Take, for instance, ‘March’ (1895). With a free and easy brush, the artist conveys a state of awakening of nature, a fresh and moist air saturated with the breath of the warming earth, the spring sun, casting blue shadows on the darkening porous snow. The viewer not only sees but very nearly hears nature, filled with the sounds and rustlings of spring: the murmuring wind in the branches, the gently swaying treetops, the window shutter swung open into the sunlight, the door still swinging on its hinges after just having let in a visitor, the shiver of the horse harnessed to the low-slung sledge. So there you have an image of nature – not static or frozen, not ‘a stopped moment of beauty‘, but nature quivering, pulsing, filled with life. Levitan was able to see and enthusiastically, eagerly enjoy the magnificence of shining colours, the rapid brooks cutting their paths through the snowdrifts, the March sun heralding the arrival of spring, the play of light and shade in the birch forest, the expanses of the Volga beneath the bracing wind. In his hardest years, the artist remained true to the dream of joy and good fortune and of hopes for a life as free and lovely as this nature.

И.И. Левитан "Золотая осень", 1895 г.

Golden autumn. (1895). (picture by Irena T.)

Fresh breeze.

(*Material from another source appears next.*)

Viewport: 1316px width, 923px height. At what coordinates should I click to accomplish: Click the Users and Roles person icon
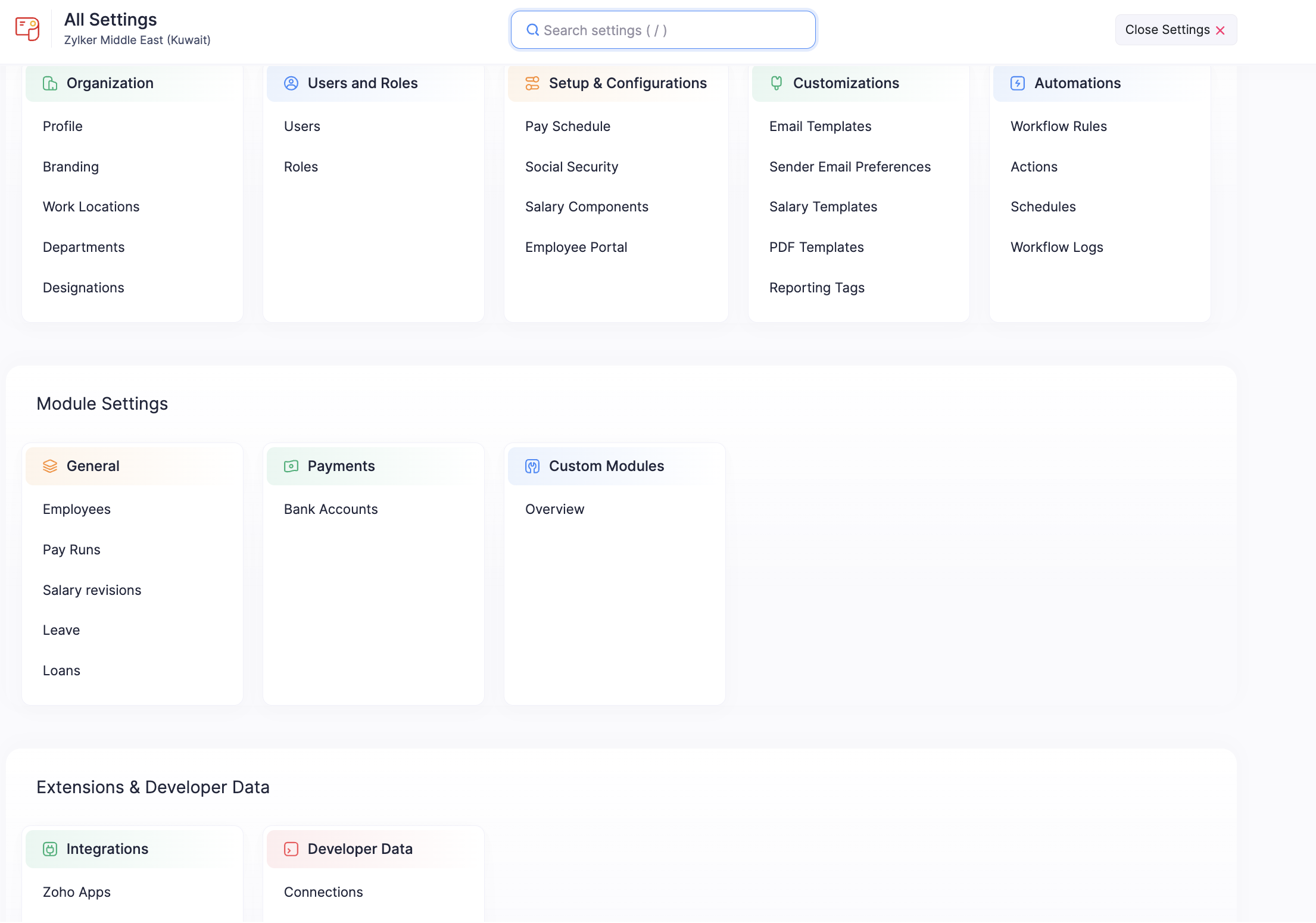point(291,83)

Volga. (1895).

Spring. Big water. (1897).

Such pictures as ‘Fresh breeze’, ‘March’, ‘Spring – big water’, ‘Golden autumn’ and others are among the brightest and most life-affirming images of nature in Russian painting. But at the same time, the joy in Levitan’s art is special, with a Levitanian melancholy. “When you look at ‘Spring’ by Levitan,” wrote A. V. Lunacharsky, “her innermost mood captures you with a strange power: you feel a sweet sadness, a quiet cheeriness, which is almost inexplicable and which the sensitive soul feels in the spring; life is reborn with a sad smile, a number of thoughts quietly come to you by themselves, you feel that it’s good to be alive and to live is sad, and in this sad joy of life, restrained, almost sighing, it is as though everything is clear, not to the mind, but to the heart.

Levitan travelled in Crimea and Switzerland and Italy and Paris, but his thoughts were always given to Russia – Muscovy, the Volga, the primal Russian lands of Tver, Vladimir, Ryazan. From Nice on the Mediterranean coast, he wrote: “I can imagine how lovely it is at home now in Russia – the rivers have overflowed, everything is revived… There is no better country than Russia! Only in Russia can there be a real landscape artist…” And his last picture which he left not quite finished, Isaak Levitan named ‘Lake. Russia.’

Lake. Russia. (1900).

[This is an essay by Grigory Ostrovsky on Isaak Levitan, from the book titled ‘Essays on Russian Art’. I have (loosely, as usual) translated it.]